If dangling were an event I'd place in shin-splintering.
Resident Evil 4: Are the tank controls outdated and holding the game back? Should Leon be able to strafe and aim at the same time?
I genuinely don't understand the discourse that Resident Evil 4's controls are outdated. Do real-time strategy players freak out when they play XCOM? What about Civ vs. Cities Skylines? And maybe I'm wrong here, but hasn't Yakuza 7's turn based combat been hailed as a fresh new direction for the series after all the previous games focused on live battles?
Now I know those examples aren't all directly analogous to Resident Evil 4, but the discourse around how it's bad because Leon has to stop moving to shoot is just that dumb to me. You can tell me it's not “realistic,” because real people can run and shoot at the same time, but a 25 foot tall El Gigante or a bearded centipede man aren’t super realistic, either.
Plus, what about all those shooters out there that model a gun's accuracy as how wide your bullets spray? In those games you're encouraged to stop moving in order to improve your accuracy. Despite being able to move and shoot at the same time, some games are so aggressive with this bullet spray thing as to severely punish you if you fire from the hip without slowing down and lining up a shot.
Realistic or not, that's sort of how guns work. If you actually want to hit the thing you're shooting at, you plant your feet and aim carefully. How many experienced marksmen do you see strafing and firing at the same time?
Even the olympics! A place where the best marksmen of all time compete! Even in events that combine a race to the shooting location, they stop moving before they fire their weapons!
And Resident Evil 4 is an extremely systems heavy game! The whole game is based on mechanics of timing your actions to specific enemy states and animations. There are multiple enemies where you have to make sure to shoot extremely specific parts of their bodies, either because that's the only way to kill them, or because you're setting them up to do something else. You wouldn't want to be moving during those situations anyway, because Resident Evil 4 is also a game that can punish you for taking the wrong shots. I know that can be used to describe a lot of games, but RE4 is more rigid about it than most.

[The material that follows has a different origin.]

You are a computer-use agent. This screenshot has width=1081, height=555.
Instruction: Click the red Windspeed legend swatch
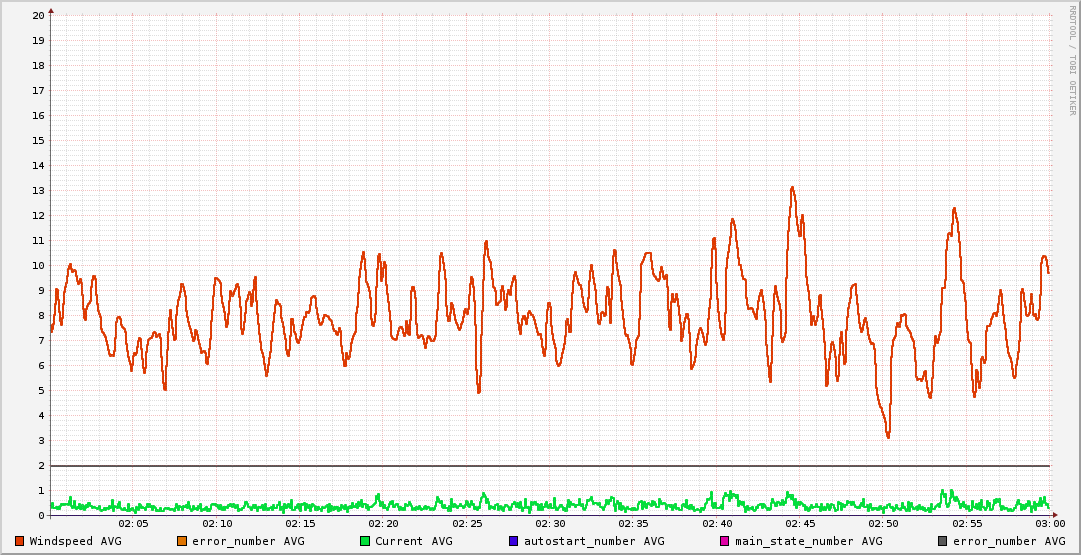19,541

And I mean, let's look at Gears of War, a series that was blatantly inspired by Resident Evil 4. In Gears, you can strafe and shoot at the same time -- but a lot of your shooting is done from behind cover, where you're locked down and can't easily move and shoot at the same time. Not because the technology isn't capable, not because it's an old game or whatever, but because it's a game mechanic you have to learn to deal with.
It's the same thing in Resident Evil 4. You stop moving to shoot your guns. That's the mechanic. The game was built that way on purpose. Broaden your horizons.
I finished Resident Evil 4 for the first time ever in 2014 and it never once entered my mind that the controls felt "outdated" or "old" or whatever. The game plays the way it was designed to be played, and nothing feels wrong with that. Anyone who argues otherwise might just have bad taste.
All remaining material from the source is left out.